Can you copy each of the lines below word for word, leaving the pictures out?

---------- Provided records ----------

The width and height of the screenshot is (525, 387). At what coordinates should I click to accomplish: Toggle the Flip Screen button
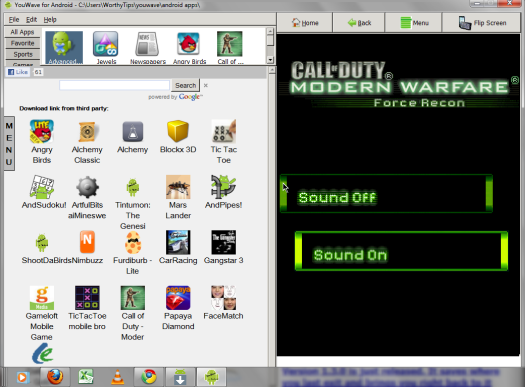tap(481, 23)
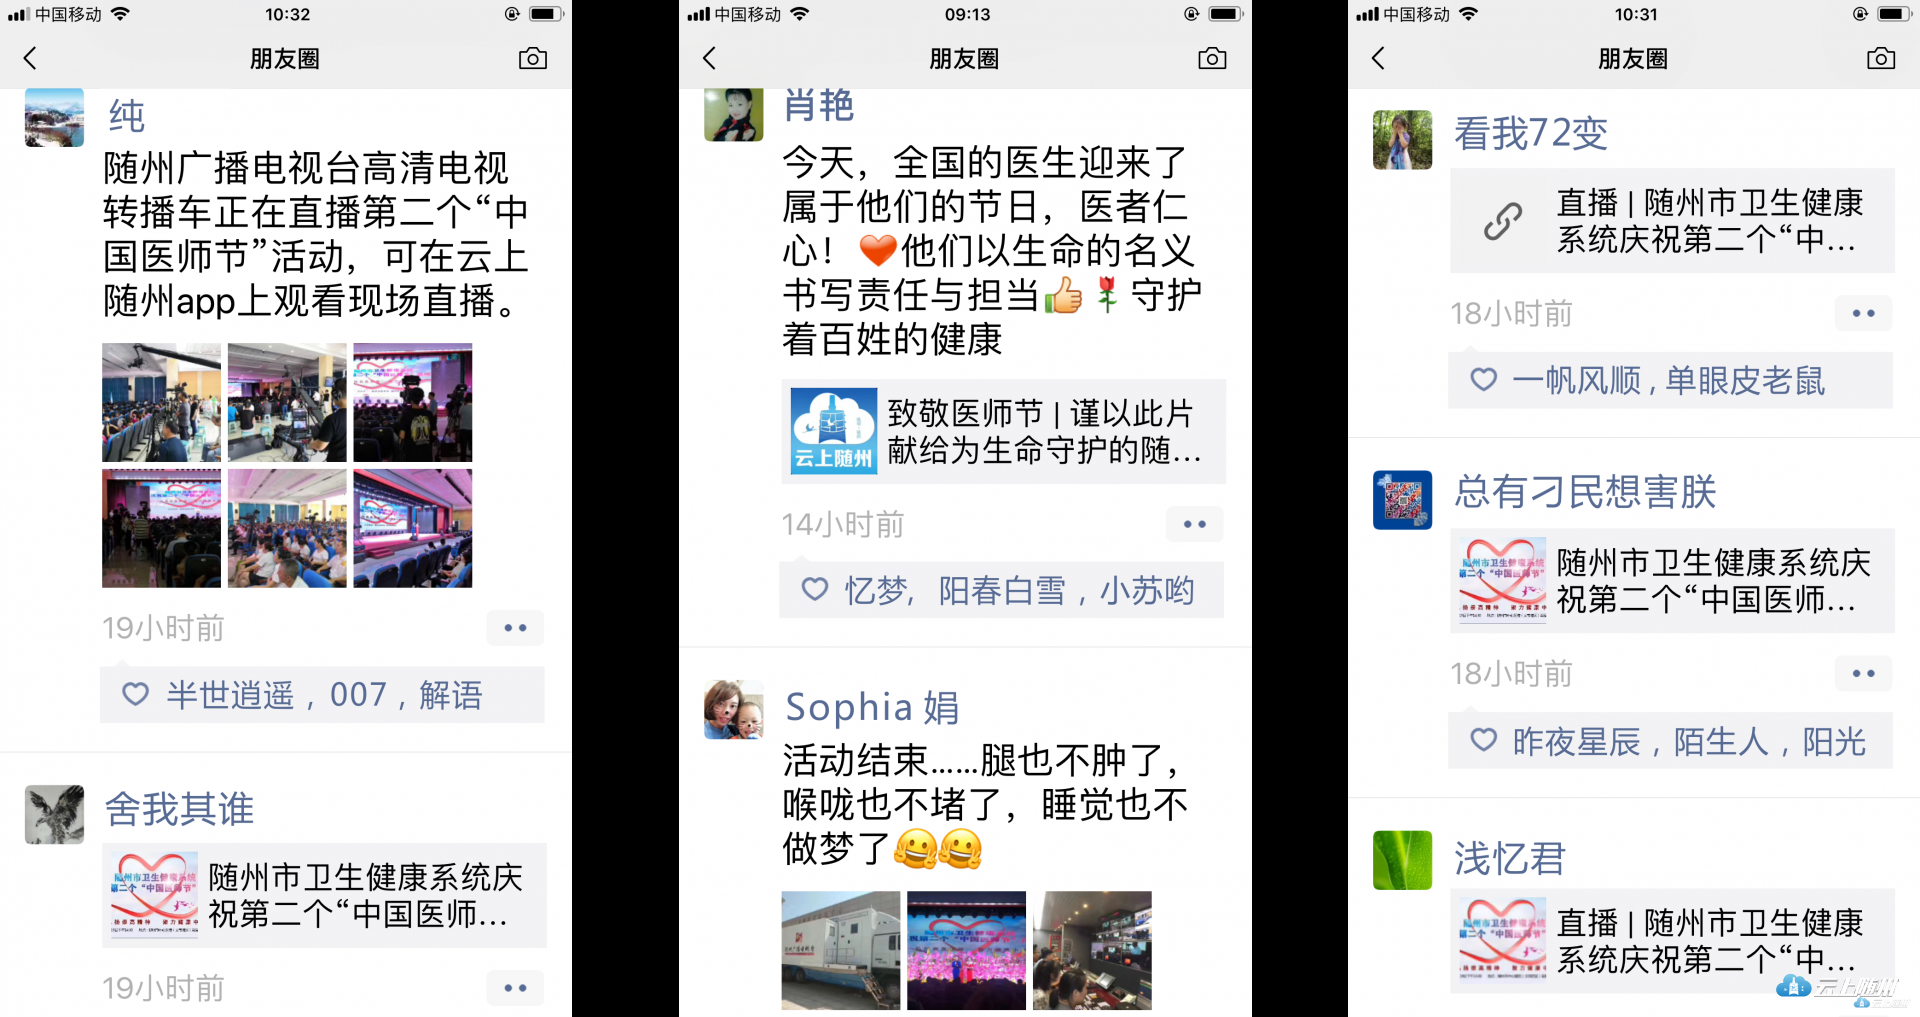This screenshot has height=1017, width=1920.
Task: Open options dots on 纯's post
Action: [516, 628]
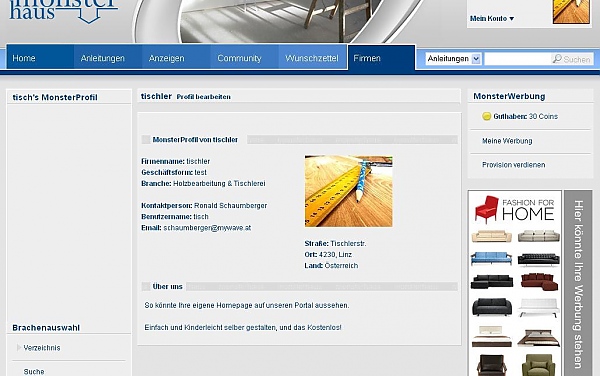Viewport: 600px width, 376px height.
Task: Click the blue sofa in the ad
Action: pos(491,258)
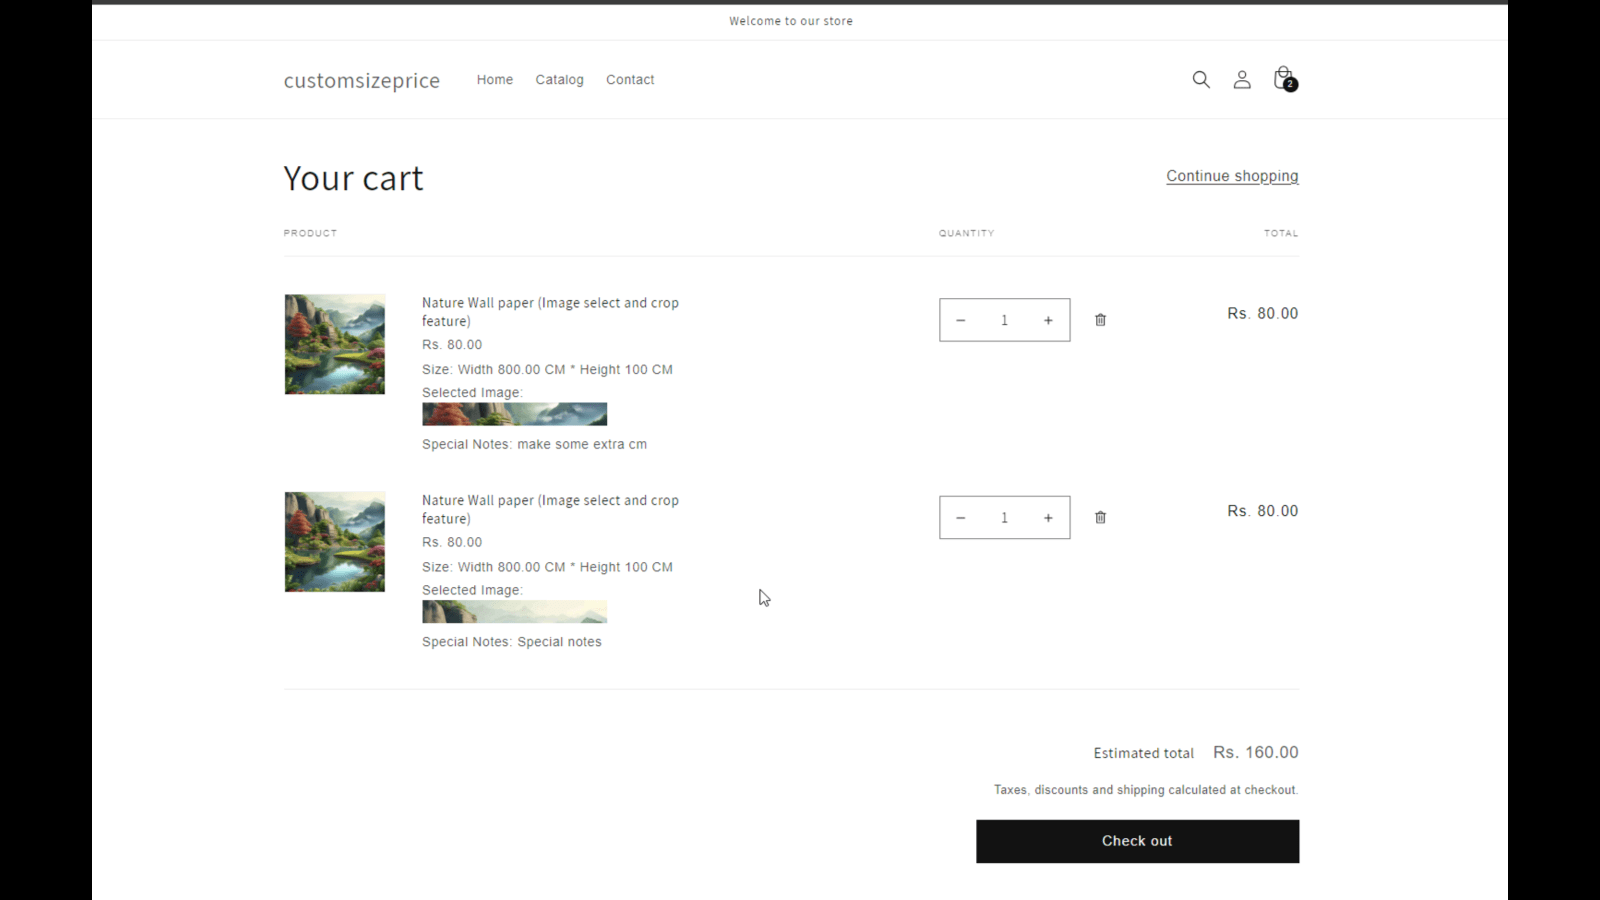Open the search icon in the header

(1200, 79)
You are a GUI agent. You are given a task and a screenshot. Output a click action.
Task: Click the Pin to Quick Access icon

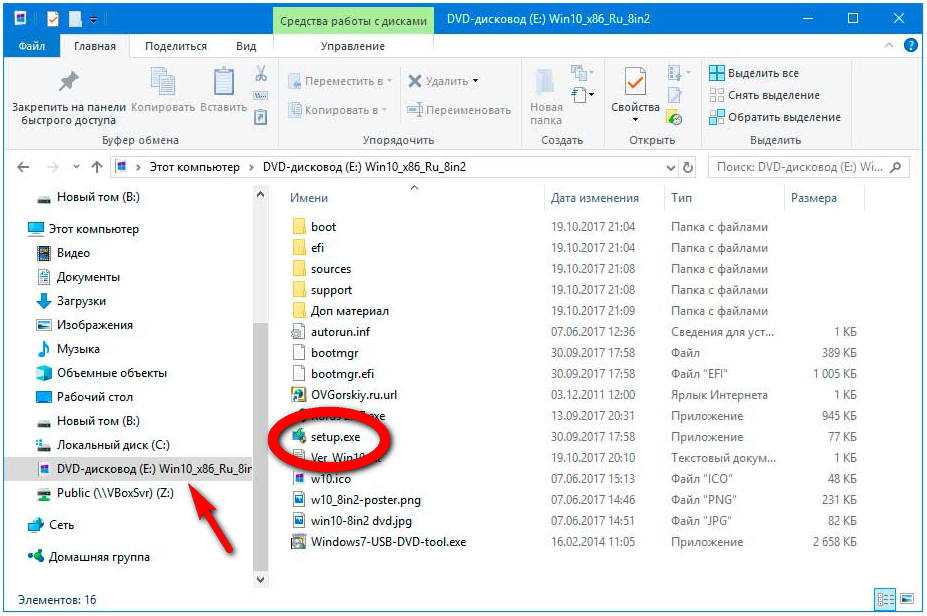tap(68, 82)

----------

→ **Completed task**:
The width and height of the screenshot is (525, 387). At what coordinates should I click to accomplish: Toggle the Flip Screen button
tap(481, 23)
This screenshot has height=1017, width=1920.
Task: Open options dots on 纯's post
Action: [516, 628]
Viewport: 600px width, 376px height.
Task: Click the blue sofa in the ad
Action: pos(491,258)
Open the search icon in the header

(1200, 79)
You are a GUI agent. You are given a task and a screenshot. Output a click action.
Task: Click the Pin to Quick Access icon

tap(68, 82)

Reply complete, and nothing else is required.